#### Your task
Copy out, exactly, the first line of the entries below and every line after it through the one containing "Task: Click the CenterV2 root tree node".

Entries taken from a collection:
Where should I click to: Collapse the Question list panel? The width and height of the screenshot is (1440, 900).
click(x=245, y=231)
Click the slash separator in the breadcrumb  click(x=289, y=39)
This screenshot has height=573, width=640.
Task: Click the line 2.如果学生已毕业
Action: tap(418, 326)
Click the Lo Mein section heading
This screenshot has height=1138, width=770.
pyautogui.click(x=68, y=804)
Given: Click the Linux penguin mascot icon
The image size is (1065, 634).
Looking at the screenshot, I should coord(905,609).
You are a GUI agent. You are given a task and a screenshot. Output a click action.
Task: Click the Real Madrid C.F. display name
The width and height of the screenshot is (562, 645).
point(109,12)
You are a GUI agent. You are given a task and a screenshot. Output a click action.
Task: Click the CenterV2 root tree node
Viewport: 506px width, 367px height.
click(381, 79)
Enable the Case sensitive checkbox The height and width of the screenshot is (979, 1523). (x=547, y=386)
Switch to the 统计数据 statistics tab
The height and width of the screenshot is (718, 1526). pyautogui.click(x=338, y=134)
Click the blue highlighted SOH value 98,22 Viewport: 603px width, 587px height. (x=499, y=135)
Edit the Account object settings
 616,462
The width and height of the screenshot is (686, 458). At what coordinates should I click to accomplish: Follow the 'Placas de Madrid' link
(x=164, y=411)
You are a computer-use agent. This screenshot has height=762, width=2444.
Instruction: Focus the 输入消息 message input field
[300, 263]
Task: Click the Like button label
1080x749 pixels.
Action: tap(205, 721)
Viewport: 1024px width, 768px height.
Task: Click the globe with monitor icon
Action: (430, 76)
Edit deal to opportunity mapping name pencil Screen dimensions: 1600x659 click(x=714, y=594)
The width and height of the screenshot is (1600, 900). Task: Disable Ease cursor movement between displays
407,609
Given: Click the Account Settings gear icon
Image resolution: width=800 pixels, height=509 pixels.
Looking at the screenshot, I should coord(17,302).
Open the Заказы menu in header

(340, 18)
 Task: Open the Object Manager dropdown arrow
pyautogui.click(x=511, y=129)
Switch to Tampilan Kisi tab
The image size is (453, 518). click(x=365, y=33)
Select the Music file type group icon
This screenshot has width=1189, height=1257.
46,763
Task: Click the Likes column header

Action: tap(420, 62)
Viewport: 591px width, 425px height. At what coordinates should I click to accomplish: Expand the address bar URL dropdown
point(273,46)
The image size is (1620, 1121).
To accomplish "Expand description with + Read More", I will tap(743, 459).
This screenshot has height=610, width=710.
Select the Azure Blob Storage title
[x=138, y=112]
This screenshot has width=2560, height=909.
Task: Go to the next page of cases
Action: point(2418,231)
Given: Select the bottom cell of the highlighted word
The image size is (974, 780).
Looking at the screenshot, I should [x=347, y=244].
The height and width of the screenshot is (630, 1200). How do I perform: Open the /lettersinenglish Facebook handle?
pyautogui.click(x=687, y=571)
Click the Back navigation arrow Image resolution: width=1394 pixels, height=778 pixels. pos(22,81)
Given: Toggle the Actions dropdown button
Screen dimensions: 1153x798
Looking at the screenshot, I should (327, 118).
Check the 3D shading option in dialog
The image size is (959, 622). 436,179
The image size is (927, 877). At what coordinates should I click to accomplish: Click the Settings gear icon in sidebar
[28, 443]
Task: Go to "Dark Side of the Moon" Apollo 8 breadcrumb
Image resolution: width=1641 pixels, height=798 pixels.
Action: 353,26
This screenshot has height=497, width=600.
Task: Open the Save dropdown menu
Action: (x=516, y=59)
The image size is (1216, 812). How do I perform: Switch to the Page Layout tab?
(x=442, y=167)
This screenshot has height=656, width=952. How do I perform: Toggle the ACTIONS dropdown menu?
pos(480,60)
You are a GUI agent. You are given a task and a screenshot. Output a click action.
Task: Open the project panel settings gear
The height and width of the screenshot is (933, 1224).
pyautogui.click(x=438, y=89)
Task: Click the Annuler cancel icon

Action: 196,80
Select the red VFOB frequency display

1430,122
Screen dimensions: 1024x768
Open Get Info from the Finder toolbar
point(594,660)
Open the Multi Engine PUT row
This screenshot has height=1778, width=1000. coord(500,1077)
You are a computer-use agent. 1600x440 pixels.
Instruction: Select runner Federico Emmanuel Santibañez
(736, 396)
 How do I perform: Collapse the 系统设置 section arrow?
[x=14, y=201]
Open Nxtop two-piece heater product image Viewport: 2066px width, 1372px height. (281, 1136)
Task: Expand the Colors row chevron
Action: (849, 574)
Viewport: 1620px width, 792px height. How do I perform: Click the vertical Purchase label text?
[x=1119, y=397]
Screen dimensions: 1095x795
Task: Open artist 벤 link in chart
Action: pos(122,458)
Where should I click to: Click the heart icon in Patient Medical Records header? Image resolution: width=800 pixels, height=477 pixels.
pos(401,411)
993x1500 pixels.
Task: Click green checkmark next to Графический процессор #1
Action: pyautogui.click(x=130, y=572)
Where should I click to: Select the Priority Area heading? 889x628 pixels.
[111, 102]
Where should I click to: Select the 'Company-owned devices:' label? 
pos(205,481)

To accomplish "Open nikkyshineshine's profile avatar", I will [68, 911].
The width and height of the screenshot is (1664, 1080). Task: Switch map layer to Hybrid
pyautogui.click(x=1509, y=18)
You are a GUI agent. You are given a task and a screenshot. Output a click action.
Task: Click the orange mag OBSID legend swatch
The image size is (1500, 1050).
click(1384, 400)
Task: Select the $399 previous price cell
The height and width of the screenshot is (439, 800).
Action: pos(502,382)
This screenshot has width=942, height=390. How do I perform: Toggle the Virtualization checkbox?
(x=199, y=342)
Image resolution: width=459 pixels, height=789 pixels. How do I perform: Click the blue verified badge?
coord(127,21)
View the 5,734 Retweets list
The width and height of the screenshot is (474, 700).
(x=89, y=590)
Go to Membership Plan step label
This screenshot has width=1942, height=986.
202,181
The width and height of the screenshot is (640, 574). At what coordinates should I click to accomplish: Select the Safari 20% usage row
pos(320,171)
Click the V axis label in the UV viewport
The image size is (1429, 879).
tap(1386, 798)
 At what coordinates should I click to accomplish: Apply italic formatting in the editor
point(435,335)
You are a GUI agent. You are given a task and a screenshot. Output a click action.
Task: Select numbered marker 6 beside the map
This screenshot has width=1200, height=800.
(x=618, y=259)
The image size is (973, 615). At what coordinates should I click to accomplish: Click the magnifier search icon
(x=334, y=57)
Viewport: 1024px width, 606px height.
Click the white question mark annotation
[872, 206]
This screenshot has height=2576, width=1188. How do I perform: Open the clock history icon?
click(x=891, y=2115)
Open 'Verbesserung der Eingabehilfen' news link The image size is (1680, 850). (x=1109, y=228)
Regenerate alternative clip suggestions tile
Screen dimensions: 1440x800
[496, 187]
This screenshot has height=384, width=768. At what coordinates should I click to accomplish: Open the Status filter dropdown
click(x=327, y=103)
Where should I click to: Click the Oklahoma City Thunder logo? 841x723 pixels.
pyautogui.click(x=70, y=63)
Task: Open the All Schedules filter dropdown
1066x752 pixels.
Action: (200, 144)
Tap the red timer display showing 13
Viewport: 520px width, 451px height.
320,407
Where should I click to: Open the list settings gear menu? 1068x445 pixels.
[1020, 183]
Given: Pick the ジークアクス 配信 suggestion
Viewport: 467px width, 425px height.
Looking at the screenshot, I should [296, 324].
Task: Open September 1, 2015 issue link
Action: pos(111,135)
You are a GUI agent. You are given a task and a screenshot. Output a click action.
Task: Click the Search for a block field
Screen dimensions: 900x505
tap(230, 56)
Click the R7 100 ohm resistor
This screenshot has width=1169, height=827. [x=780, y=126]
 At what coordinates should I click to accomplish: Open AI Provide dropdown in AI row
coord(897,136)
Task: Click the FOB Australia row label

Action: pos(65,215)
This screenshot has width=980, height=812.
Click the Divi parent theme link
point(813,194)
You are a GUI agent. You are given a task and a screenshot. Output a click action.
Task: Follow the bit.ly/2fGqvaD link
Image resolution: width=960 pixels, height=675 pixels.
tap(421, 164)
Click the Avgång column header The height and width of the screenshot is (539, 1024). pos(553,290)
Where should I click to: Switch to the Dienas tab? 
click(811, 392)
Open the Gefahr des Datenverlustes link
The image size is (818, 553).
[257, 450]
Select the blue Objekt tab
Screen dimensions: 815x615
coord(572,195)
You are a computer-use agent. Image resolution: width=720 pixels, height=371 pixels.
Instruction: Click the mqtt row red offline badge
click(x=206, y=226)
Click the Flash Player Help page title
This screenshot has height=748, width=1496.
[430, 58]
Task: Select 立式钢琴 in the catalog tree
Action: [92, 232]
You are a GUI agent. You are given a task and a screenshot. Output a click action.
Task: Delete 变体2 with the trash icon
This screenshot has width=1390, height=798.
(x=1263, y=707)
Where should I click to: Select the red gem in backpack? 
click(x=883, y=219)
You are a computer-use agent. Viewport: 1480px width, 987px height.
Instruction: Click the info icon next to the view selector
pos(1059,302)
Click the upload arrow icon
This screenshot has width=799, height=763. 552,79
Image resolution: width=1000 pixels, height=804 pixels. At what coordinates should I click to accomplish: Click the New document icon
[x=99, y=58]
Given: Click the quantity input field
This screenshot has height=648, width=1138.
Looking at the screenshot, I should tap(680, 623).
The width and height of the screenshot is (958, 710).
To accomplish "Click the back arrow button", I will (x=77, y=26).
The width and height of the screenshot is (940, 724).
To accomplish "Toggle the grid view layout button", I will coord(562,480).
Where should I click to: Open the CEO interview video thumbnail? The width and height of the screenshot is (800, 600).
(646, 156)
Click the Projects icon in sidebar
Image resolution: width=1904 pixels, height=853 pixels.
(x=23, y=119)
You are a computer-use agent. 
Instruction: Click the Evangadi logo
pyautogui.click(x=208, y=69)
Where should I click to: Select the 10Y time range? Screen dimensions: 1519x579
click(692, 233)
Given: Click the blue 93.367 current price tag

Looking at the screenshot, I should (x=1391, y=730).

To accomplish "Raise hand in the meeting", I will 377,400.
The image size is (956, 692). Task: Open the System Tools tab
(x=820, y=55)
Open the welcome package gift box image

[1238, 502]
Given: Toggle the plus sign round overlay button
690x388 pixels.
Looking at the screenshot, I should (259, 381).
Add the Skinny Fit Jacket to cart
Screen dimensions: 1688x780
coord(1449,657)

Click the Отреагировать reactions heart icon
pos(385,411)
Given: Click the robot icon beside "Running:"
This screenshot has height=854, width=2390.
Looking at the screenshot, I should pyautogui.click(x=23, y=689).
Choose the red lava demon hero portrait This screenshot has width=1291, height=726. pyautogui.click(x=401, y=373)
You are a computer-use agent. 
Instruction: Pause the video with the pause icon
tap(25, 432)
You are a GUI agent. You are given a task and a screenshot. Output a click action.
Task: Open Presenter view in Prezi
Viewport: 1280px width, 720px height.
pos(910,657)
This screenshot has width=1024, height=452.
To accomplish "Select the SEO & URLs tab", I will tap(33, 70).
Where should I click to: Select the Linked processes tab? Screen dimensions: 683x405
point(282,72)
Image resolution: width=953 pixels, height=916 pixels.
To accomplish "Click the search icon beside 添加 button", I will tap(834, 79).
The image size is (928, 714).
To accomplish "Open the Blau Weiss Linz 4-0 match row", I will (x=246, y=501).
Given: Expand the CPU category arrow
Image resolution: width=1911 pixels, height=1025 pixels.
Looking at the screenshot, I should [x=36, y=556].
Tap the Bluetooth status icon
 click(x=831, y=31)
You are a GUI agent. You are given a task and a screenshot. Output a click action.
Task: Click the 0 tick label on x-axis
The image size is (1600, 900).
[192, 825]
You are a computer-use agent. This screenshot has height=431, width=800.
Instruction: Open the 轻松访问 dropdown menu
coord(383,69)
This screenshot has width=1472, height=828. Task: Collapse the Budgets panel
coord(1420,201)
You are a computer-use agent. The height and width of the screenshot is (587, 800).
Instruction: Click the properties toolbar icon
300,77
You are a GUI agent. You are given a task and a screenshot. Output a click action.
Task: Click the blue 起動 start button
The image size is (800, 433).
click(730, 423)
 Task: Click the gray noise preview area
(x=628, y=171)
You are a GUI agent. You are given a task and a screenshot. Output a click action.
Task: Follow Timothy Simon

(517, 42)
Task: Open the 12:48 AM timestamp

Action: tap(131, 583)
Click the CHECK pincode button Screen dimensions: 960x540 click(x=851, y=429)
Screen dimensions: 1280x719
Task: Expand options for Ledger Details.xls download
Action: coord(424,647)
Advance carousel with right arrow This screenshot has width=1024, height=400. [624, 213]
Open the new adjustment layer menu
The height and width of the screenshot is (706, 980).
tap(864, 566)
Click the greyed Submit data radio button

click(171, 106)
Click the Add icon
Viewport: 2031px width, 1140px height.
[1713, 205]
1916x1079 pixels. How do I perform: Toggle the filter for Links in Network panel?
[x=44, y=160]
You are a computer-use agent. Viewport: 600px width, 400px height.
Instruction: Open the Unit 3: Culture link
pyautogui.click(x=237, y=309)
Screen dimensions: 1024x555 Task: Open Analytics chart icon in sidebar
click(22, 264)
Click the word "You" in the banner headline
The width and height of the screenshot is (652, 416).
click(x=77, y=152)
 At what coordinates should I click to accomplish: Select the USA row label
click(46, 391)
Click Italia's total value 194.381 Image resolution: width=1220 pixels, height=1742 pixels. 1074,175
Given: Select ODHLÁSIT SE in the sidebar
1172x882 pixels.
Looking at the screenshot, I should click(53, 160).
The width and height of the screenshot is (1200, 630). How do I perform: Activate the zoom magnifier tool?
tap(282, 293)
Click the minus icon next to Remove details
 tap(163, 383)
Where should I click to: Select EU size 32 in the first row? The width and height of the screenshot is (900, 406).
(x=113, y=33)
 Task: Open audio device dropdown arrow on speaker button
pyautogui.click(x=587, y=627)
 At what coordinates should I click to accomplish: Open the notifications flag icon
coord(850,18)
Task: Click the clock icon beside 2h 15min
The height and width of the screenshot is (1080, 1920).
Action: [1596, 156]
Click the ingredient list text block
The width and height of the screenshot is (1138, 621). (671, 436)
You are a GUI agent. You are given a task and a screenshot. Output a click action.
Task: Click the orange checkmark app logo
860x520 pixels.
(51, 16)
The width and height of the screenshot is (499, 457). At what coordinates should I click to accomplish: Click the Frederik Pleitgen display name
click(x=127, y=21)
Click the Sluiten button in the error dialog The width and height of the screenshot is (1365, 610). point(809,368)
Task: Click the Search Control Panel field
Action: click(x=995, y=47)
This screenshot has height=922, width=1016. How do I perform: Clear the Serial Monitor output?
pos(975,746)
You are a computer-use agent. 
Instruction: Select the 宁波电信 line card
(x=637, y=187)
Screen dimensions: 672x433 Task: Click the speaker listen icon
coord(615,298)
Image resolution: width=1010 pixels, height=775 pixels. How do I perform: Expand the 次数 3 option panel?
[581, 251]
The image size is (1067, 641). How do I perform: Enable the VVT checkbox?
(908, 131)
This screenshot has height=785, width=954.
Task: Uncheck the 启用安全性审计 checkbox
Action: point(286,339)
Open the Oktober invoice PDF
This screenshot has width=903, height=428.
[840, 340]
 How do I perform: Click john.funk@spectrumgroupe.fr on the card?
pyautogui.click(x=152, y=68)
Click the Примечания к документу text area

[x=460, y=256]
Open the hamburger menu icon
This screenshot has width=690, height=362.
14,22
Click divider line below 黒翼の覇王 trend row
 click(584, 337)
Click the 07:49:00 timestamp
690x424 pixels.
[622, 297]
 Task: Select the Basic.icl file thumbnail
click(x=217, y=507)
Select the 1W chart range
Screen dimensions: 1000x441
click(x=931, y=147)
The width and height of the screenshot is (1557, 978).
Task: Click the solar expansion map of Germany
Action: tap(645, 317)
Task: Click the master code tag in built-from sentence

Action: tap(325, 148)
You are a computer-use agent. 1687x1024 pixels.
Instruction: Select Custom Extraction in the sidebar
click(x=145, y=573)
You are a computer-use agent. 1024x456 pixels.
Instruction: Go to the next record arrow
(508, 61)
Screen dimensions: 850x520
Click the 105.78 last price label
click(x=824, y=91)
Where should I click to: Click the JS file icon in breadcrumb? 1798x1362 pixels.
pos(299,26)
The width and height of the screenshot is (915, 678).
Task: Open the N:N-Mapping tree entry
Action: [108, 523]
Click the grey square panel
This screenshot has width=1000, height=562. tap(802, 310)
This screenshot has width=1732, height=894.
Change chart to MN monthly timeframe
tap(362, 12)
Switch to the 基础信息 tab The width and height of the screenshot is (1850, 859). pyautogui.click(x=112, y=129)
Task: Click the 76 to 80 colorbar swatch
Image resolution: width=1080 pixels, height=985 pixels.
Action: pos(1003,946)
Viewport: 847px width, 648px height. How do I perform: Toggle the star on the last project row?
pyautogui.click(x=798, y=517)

#### Response to this exercise
Where should I click to: Collapse the Question list panel? The width and height of the screenshot is (1440, 900).
click(x=245, y=231)
Click the slash separator in the breadcrumb  click(x=289, y=39)
This screenshot has height=573, width=640.
Task: Click the line 2.如果学生已毕业
Action: tap(418, 326)
Click the Lo Mein section heading
This screenshot has height=1138, width=770.
pyautogui.click(x=68, y=804)
Given: Click the Linux penguin mascot icon
The image size is (1065, 634).
Looking at the screenshot, I should coord(905,609).
You are a GUI agent. You are given a task and a screenshot. Output a click action.
Task: Click the Real Madrid C.F. display name
The width and height of the screenshot is (562, 645).
point(109,12)
You are a GUI agent. You are given a task and a screenshot. Output a click action.
Task: Click the CenterV2 root tree node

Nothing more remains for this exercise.